Ancak ortada gerçek anlamda ciddi bir sorun bulunuyordu. O da araçta bulunan parmak izlerinin arabanın kaportasıyla sınırlı kalmasıydı, arabanın iç bölümünde ise şüpheliye ait olan herhangi bir parmak izi de bulunamamıştı. Yani bakıldığı zaman Woodward arabasının dışına temas ettiği elbette ortada olan bir durumda ancak aracın içine girdiğini gösterecek herhangi bir delil ise ortada yoktu.
Ancak buna rağmen polis Woodward’u yakın temasa aldı. Hatta Houts’un erkek arkadaşı aracılığıyla Woodward’a daha hızlı ulaşabilme adına işlemler de yapıldı.
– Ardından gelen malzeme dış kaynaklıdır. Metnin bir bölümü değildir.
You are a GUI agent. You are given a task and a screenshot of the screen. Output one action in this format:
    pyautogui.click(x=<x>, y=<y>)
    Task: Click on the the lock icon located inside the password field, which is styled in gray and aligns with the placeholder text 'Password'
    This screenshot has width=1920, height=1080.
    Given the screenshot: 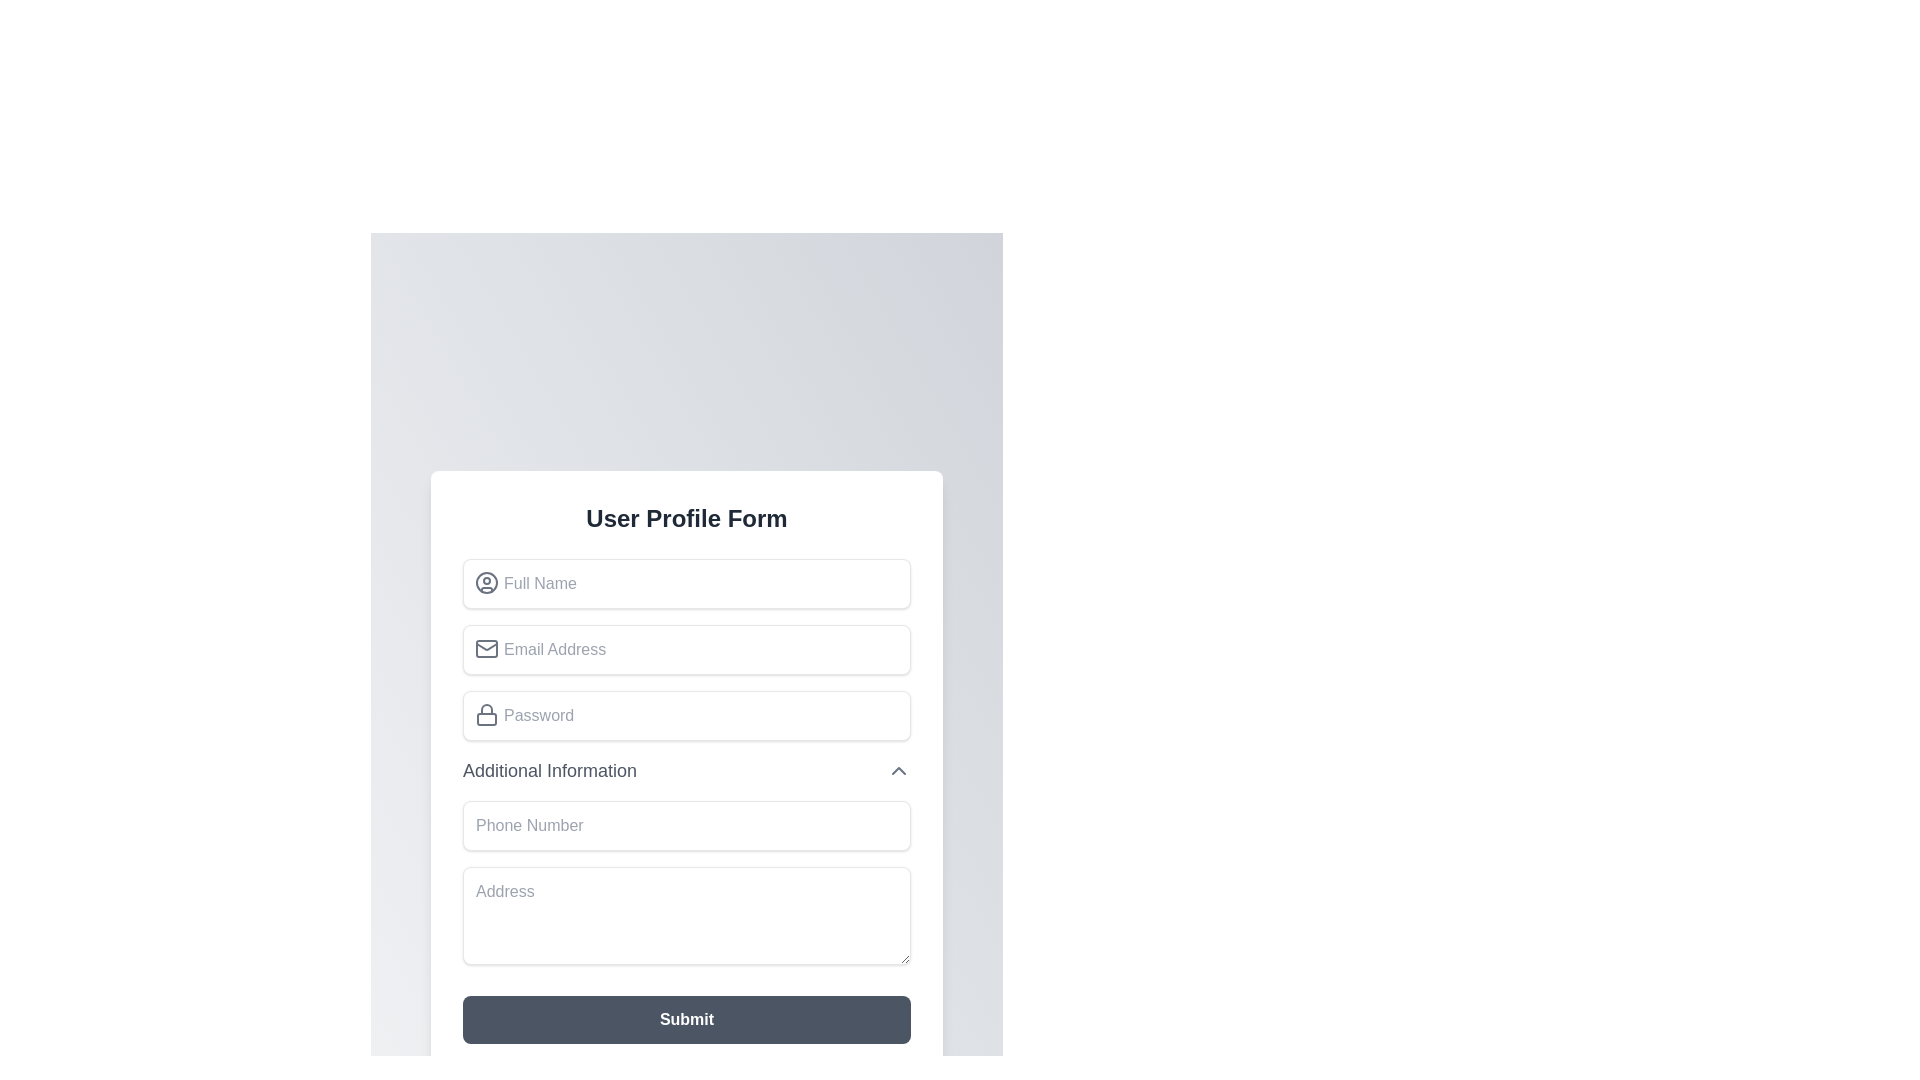 What is the action you would take?
    pyautogui.click(x=486, y=713)
    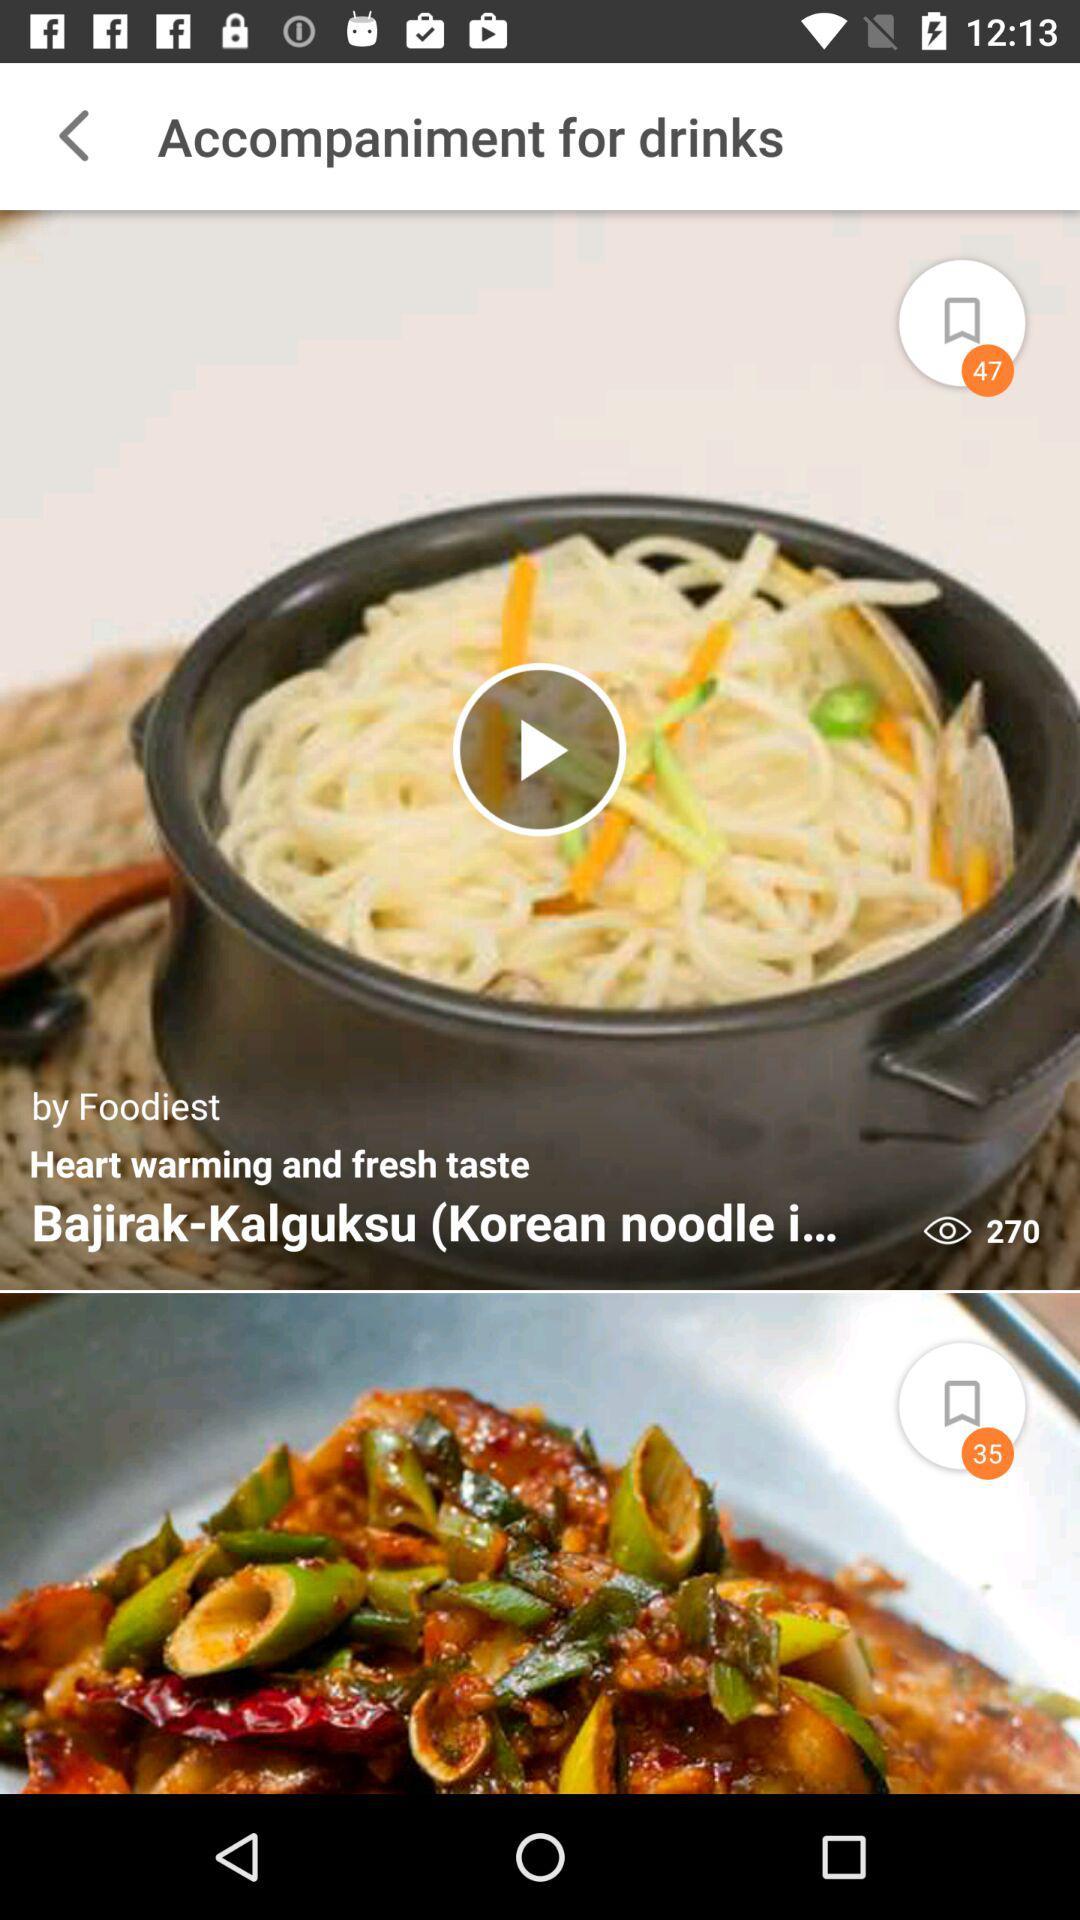  What do you see at coordinates (72, 135) in the screenshot?
I see `the icon next to accompaniment for drinks` at bounding box center [72, 135].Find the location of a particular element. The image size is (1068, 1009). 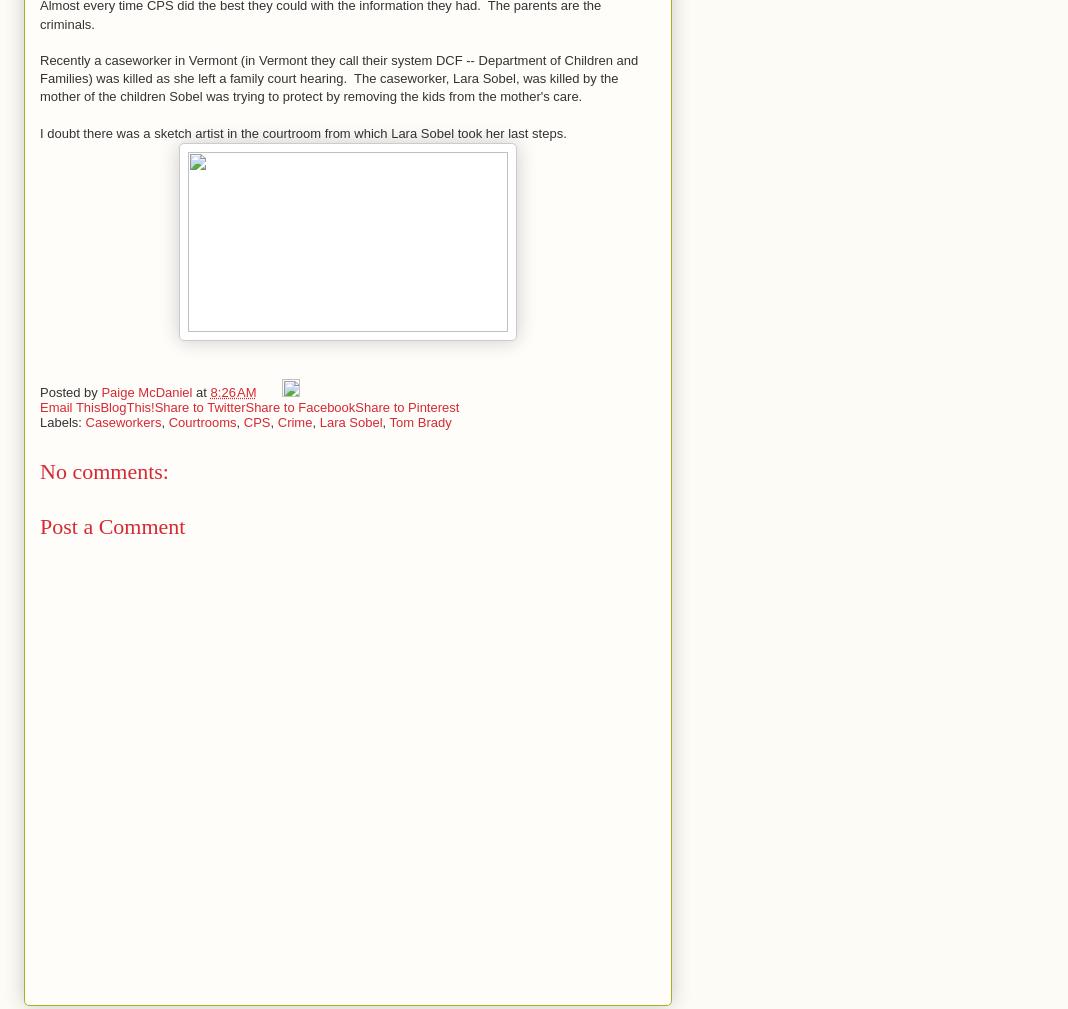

Poliste bulunan kaynaklara göre, Woodward kendisini telefonla arayan ev arkadaşıyla konuşurken Houts’u öldürdüğünü kabul etmişti, yani biliyordu. Ancak bunun yerine polise benim öldürdüğüme dair kanıt yok, ne var ki? diye sormuştu. Ancak buna rağmen Woodward‘u Houts’un öldüğü gece gören herhangi birinin olmamasından dolayı da şüpheler giderek kuvvetleniyordu.
İki Defa Yargılanmasına Rağmen Serbest Bırakıldı
Genç adam bu nedenle de aynı yıl içinde polis tarafından gözaltına alındı. Ancak savcılık Woodward’un ev arkadaşına biraz platonik anlamda aşk hissettiğini ve bu yüzden de Houts’u belki de aradan çıkarmak istediğini iddia etmekteydi. Ancak elde gerçekten de o dönem için parmak izi dışında delil de yoktu.
Ancak en sonunda Woodward, hâkim karşısına çıktı ancak mahkeme süreci ciddi anlamda tartışmalara neden oldu ve gerçek tam 30 yıl ortaya çıktı. DNA örneklerinden yola çıkıldı ve Woodward suçunu itiraf etti.